═══ ENTRIES SHOWN ═══

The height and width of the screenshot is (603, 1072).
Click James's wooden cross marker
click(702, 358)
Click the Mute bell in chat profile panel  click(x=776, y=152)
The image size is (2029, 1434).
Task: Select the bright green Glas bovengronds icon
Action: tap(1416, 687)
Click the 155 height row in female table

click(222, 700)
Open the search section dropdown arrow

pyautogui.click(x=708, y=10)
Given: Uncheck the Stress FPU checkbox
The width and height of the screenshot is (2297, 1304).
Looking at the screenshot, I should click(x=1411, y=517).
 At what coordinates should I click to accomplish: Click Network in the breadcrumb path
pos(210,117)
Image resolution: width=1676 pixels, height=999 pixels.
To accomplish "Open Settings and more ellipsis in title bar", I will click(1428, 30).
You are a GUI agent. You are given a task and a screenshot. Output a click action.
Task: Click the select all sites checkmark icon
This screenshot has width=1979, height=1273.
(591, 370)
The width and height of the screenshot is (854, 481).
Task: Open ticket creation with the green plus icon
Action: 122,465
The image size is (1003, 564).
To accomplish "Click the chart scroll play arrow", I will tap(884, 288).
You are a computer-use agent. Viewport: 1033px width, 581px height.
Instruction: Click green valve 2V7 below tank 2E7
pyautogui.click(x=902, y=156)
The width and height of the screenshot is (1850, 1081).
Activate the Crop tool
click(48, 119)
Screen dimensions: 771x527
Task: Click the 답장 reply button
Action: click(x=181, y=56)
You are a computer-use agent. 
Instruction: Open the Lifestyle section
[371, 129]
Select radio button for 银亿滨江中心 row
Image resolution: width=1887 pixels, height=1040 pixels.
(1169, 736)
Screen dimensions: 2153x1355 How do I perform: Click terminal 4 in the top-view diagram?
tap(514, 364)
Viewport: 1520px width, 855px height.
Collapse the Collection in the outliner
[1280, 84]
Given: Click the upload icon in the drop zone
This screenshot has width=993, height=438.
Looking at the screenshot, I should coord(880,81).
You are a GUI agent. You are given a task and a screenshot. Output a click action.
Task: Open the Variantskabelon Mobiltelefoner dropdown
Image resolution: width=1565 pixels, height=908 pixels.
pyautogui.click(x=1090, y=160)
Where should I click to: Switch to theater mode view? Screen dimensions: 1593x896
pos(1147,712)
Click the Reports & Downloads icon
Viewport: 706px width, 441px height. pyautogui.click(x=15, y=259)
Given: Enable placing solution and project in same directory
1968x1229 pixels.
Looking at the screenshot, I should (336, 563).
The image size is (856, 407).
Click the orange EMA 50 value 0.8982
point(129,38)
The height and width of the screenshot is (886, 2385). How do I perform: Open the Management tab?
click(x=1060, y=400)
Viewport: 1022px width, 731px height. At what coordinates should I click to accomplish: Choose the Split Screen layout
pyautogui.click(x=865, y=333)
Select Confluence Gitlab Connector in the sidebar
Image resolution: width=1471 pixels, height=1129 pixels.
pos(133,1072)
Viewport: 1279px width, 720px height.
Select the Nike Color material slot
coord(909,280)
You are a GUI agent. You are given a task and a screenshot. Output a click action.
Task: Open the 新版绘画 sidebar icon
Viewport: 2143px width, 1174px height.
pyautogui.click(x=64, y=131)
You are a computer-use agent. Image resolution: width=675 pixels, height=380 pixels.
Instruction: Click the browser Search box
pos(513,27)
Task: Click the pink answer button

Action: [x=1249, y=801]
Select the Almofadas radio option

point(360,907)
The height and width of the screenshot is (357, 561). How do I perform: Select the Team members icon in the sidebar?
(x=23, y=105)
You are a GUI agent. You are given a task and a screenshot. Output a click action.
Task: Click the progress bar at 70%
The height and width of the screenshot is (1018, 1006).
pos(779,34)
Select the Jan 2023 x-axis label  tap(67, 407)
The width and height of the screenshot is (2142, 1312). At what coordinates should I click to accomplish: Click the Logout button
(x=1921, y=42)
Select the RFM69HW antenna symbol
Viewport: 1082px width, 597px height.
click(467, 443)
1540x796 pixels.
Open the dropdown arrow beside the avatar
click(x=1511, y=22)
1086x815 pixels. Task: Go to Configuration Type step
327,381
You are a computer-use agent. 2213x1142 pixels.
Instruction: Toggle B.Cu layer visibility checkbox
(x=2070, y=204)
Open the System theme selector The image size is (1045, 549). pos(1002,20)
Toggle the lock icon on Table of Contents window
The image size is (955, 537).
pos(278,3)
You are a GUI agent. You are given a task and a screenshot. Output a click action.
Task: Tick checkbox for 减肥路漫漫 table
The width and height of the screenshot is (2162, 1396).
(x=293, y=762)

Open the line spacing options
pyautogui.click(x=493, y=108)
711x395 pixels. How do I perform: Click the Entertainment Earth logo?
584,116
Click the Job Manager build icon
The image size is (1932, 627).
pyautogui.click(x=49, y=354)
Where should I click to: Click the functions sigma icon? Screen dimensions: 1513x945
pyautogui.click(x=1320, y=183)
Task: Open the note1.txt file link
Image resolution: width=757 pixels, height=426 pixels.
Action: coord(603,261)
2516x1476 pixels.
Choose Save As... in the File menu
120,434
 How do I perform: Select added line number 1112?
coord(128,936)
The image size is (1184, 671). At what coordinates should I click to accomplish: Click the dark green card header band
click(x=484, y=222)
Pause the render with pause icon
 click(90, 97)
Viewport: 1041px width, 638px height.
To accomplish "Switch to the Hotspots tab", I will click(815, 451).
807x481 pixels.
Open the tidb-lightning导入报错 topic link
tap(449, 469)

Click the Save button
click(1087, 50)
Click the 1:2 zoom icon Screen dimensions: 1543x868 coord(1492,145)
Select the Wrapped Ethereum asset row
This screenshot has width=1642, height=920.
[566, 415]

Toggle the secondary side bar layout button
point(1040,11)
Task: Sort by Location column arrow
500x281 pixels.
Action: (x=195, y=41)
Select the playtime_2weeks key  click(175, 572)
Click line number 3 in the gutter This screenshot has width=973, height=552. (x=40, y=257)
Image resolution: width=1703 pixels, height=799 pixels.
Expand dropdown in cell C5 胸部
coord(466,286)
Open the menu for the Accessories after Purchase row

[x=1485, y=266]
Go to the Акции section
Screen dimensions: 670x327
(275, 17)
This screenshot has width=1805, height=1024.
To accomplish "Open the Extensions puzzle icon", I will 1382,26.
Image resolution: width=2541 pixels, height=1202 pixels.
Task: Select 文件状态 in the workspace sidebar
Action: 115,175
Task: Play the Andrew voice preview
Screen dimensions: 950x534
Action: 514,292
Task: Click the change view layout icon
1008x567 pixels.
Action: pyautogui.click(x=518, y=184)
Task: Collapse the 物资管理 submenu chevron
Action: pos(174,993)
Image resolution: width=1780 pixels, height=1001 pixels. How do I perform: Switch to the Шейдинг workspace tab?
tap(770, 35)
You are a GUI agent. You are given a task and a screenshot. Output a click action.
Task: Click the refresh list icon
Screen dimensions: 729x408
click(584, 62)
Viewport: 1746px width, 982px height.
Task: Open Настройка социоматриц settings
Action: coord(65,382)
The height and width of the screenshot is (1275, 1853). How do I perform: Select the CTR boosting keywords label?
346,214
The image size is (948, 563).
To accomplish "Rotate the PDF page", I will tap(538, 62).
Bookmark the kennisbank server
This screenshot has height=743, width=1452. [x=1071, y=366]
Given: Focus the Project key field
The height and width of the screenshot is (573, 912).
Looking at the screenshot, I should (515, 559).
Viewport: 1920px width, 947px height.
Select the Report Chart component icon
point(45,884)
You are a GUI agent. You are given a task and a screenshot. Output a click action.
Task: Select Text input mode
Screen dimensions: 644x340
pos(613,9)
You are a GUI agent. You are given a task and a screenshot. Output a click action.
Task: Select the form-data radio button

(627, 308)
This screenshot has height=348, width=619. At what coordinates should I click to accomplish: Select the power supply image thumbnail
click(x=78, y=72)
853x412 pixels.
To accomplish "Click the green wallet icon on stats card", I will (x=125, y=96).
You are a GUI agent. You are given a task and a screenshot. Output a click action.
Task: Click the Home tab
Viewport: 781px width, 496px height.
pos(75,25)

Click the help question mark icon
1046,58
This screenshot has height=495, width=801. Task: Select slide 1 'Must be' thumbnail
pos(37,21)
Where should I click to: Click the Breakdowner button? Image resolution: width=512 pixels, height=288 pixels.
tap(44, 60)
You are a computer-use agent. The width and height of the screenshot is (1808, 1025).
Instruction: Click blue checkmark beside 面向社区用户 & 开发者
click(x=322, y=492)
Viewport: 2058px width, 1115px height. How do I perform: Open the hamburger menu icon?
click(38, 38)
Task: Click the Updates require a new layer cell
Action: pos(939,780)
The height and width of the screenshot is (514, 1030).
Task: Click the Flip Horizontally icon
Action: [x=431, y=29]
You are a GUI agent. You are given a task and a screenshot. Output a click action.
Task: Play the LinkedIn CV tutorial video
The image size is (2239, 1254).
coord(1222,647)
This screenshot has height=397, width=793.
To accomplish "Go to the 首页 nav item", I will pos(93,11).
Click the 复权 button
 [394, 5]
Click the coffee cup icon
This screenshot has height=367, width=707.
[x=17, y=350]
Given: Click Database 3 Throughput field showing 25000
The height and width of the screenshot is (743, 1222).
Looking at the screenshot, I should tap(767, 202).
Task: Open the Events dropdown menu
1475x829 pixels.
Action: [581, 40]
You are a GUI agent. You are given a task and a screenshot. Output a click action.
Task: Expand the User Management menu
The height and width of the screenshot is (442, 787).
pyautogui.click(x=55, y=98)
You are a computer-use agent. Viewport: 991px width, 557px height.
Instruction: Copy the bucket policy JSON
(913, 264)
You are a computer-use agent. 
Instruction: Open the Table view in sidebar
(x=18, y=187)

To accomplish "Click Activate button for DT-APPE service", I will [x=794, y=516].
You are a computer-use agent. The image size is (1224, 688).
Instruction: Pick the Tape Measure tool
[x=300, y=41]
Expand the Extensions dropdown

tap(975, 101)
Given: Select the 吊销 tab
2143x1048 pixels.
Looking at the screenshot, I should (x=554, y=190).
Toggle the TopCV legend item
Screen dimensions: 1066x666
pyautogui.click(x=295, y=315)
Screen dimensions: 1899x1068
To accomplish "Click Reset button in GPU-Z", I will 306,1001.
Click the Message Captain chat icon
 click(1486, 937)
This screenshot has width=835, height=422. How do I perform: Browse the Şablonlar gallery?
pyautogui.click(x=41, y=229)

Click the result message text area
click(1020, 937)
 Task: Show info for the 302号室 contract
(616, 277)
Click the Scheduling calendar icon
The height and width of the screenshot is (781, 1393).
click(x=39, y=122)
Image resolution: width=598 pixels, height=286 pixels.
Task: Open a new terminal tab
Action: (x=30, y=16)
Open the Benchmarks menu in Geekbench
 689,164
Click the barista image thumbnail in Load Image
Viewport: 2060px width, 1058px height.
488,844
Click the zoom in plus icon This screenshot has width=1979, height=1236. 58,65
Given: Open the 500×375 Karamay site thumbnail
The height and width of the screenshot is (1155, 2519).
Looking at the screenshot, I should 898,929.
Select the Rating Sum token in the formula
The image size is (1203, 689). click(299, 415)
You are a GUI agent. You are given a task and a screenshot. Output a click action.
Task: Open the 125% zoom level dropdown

═══

__INSTRUCTIONS TO FOLLOW__. Print the first line of the records above and each line after it, exactly, through the line with "Task: Click the select".

__RESPONSE FOR THIS EXERCISE__.
The height and width of the screenshot is (603, 1072).
Click James's wooden cross marker
click(702, 358)
Click the Mute bell in chat profile panel  click(x=776, y=152)
The image size is (2029, 1434).
Task: Select the bright green Glas bovengronds icon
Action: tap(1416, 687)
Click the 155 height row in female table

click(222, 700)
Open the search section dropdown arrow

pyautogui.click(x=708, y=10)
Given: Uncheck the Stress FPU checkbox
The width and height of the screenshot is (2297, 1304).
Looking at the screenshot, I should click(x=1411, y=517).
 At what coordinates should I click to accomplish: Click Network in the breadcrumb path
pos(210,117)
Image resolution: width=1676 pixels, height=999 pixels.
To accomplish "Open Settings and more ellipsis in title bar", I will click(1428, 30).
You are a GUI agent. You are given a task and a screenshot. Output a click action.
Task: Click the select all sites checkmark icon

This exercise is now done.